HSBC Securities has lost at least $45 million in its U.S. corporate bond desk trading operations, largely in telecom and Tyco International bonds, say fixed-income officials with knowledge of the situation. This hit, coming after a $15 million loss on the firm's U.S. Treasury desk and feeble bonus payouts for 2001, framed a dire picture for 2002 compensation and has prompted an exodus of senior staff of the corporate bond group over the past several weeks. There are just two people left on the capital markets origination desk, one of which is an associate. The decline in bonuses was particularly disappointing, say the officials, noting that expectations had been raised after the corporate desk turned an estimated $20 million profit in 2001.

Jonathan Kattouf, the telecom, media, and cable trader at the firm, and, according to people familiar with the situation, the trader responsible for the losses, says "I've been on Wall Street for 10 years and I've made it my business never to comment on p & 1 [profit and losses]." Asked about his future, he says "I have no plans to leave (the firm)."

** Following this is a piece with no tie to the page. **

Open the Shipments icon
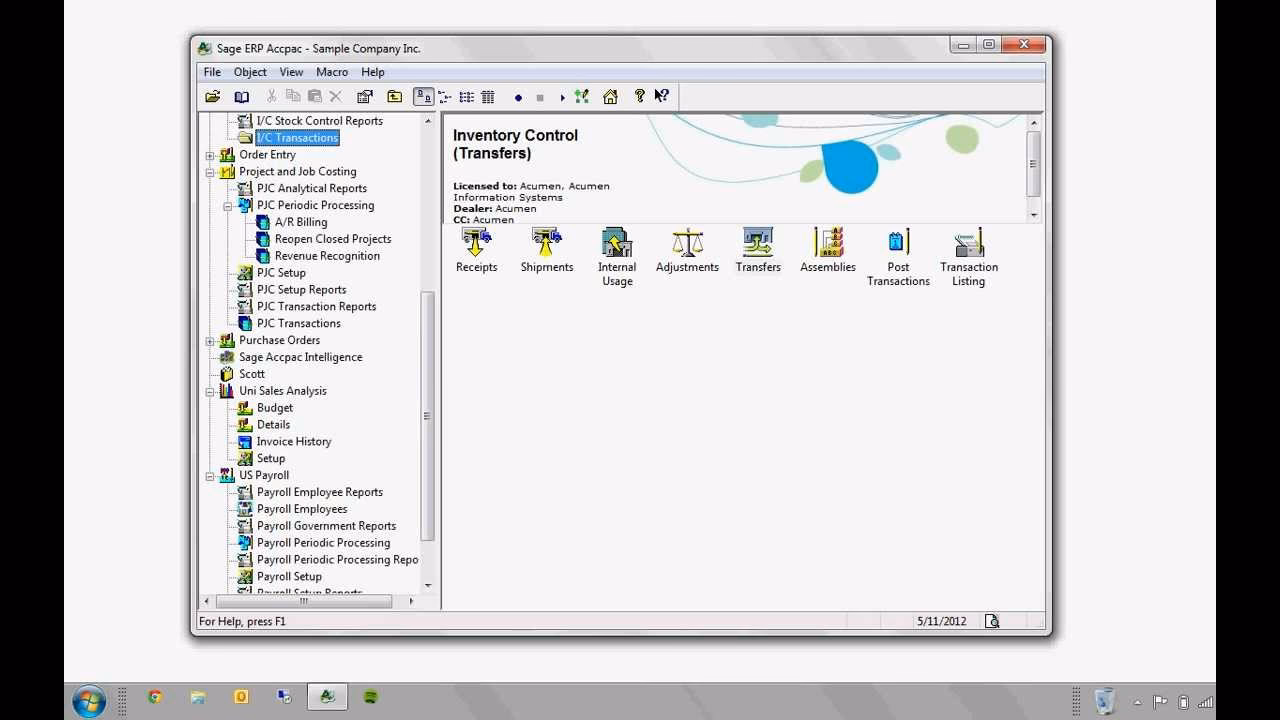Screen dimensions: 1280x720 [x=546, y=247]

Ferdie Masucci, head of HSBC's corporate bond business, when asked about losses in the neighborhood of $40 million, refused to comment. In respect to personnel, he says the firm is working on re-staffing, and toward that end last week hired Tom Egan, formerly a high-yield telecom analyst from SG Cowen, to replace departed telecom analyst Eli Lapp. Robert Smalley, HSBC corporate bond research head, says Egan's high-yield experience will come in handy, given the distressed state of investment-grade telecom. Masucci also points to the recent hires of Shawn Burke, a utilities analyst (BW, 2/3), and Tim Hartshorn, a trader (BW, 4/14), as evidence that the firm is far from throwing in the towel on its corporate bond business. Pamela Plehn, a firm spokeswoman, declined comment.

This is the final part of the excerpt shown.